● Collected data entries
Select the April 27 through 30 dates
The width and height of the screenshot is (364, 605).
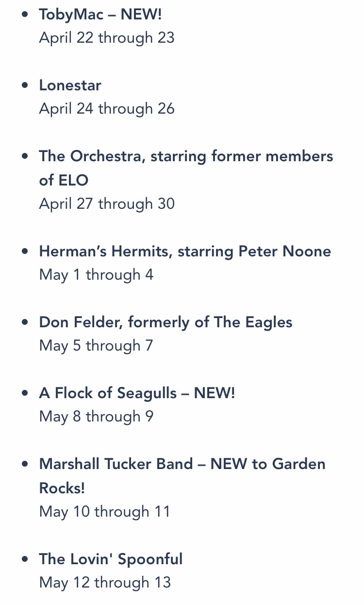(107, 203)
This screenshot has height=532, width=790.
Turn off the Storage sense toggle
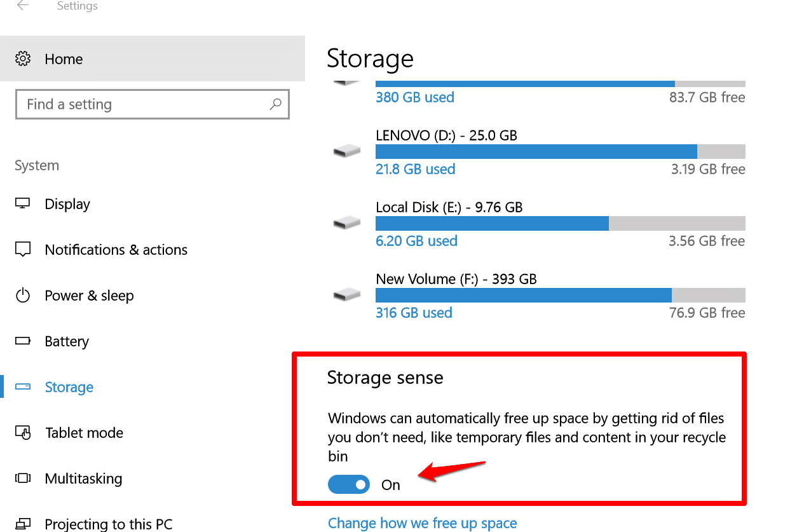[348, 484]
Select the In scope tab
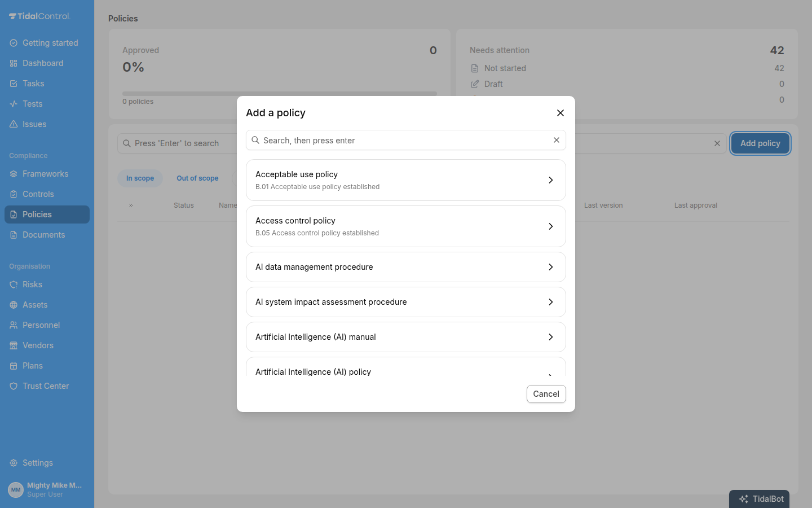This screenshot has width=812, height=508. coord(140,178)
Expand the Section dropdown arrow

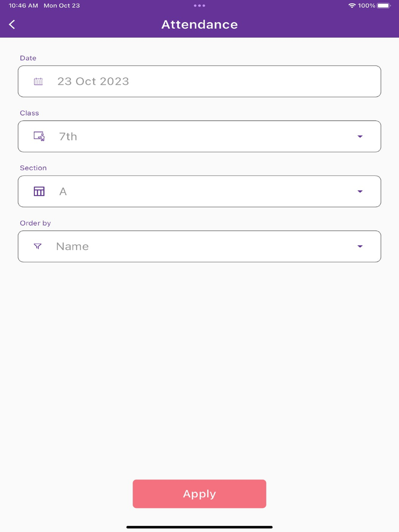(360, 191)
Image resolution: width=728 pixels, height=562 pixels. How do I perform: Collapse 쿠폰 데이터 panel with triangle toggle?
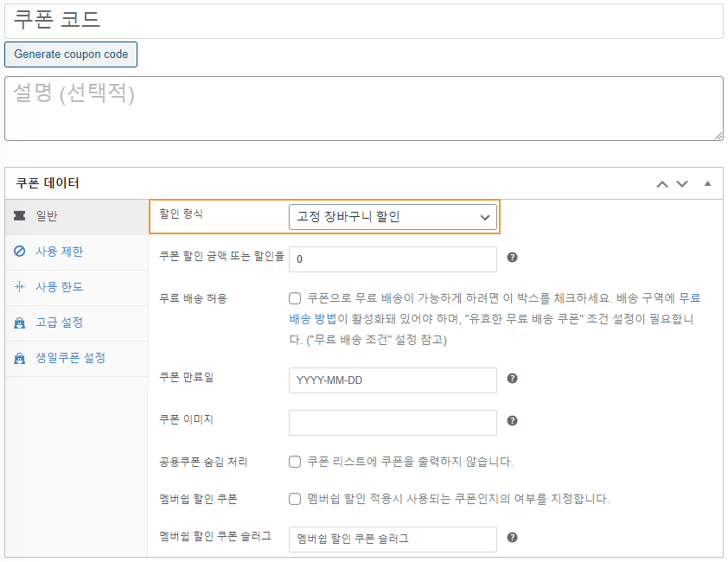click(707, 183)
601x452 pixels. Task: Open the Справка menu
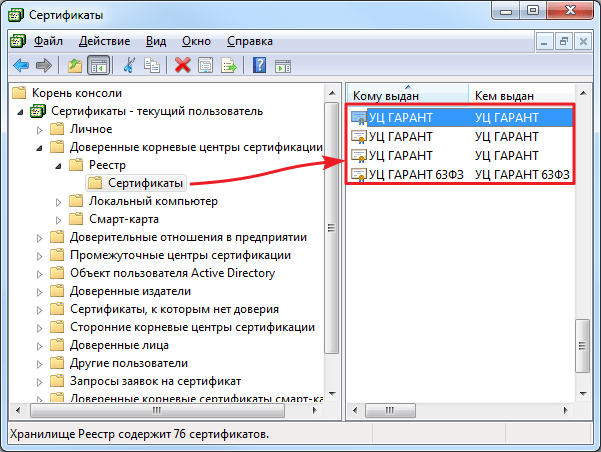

● About this task
Exactly the lines from the one containing "The width and" to the final line of the entries are wanted; please write them out, both ends included, but not the pictures.

● Your response
The width and height of the screenshot is (364, 605).
(107, 203)
This screenshot has height=532, width=790.
Turn off the Storage sense toggle
[348, 484]
Select the In scope tab
This screenshot has width=812, height=508. coord(140,178)
Expand the Section dropdown arrow

(360, 191)
Image resolution: width=728 pixels, height=562 pixels. How do I perform: Collapse 쿠폰 데이터 panel with triangle toggle?
click(707, 183)
601x452 pixels. Task: Open the Справка menu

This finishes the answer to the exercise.